The key is finding your own style. What suits you and you feel good in. Clothes that are well cut. What looks good on one person will look awful on another. This is where people often go wrong. They see clothes on someone they know, a model or mannequin and love the look, but it won’t necessarily suit them, due to shape, colouring, personality etc.
A good tip is find a person in the public eye who has a similar shape and colouring to you. Then look at what they wear and replicate that. Not necessarily exactly, but as a guide. They’ll likely have a stylist for some occasions, so you’re basically nicking the stylist’s advice for free!
I get basics from really cheap stores, e.g, Primark. Their cotton t-shirts (£4 ones rather than £2) keep their shape very well. I always wear skinny black jeans and they usually look good wherever you get them. I’ve tried more expensive places (when I had money) and it didn’t make much difference. Over half my stuff is second hand.
Also agree about ironing. I store stuff unironed. But press everything just before I wear it. T-shirts, jeans, the lot. Always inside out. I wash stuff inside out too and line dry. It stops it fading and is better for the fabric. Try to buy natural fabrics (cotton, linen, wool), as they always look and last better. Good undies are a must as they determine how things hang on you.
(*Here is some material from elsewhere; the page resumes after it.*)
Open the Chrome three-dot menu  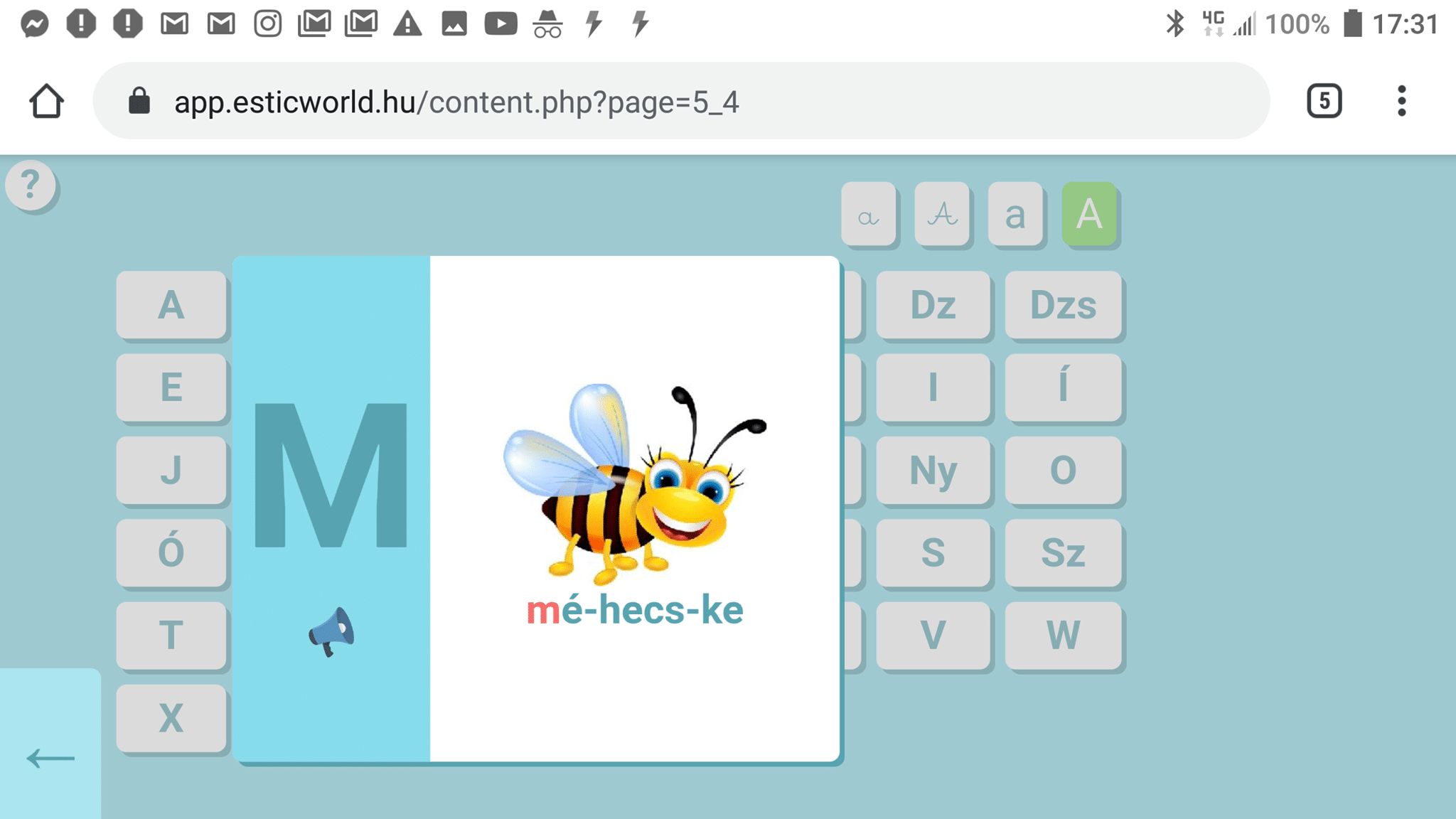tap(1401, 101)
Finally, I don’t buy much and rarely get rid of clothes. I’m late 50s and still wearing stuff from my 20s. Not trousers as I’m not that skinny any more! Plus, occasionally wear my nan’s 1930s shoes and an early 80s new wave dress of my mum’s. Other than really faddy things, most stuff never goes ‘out of fashion’ (e.g. striped Breton tops, black and white dots, black leather jackets etc.)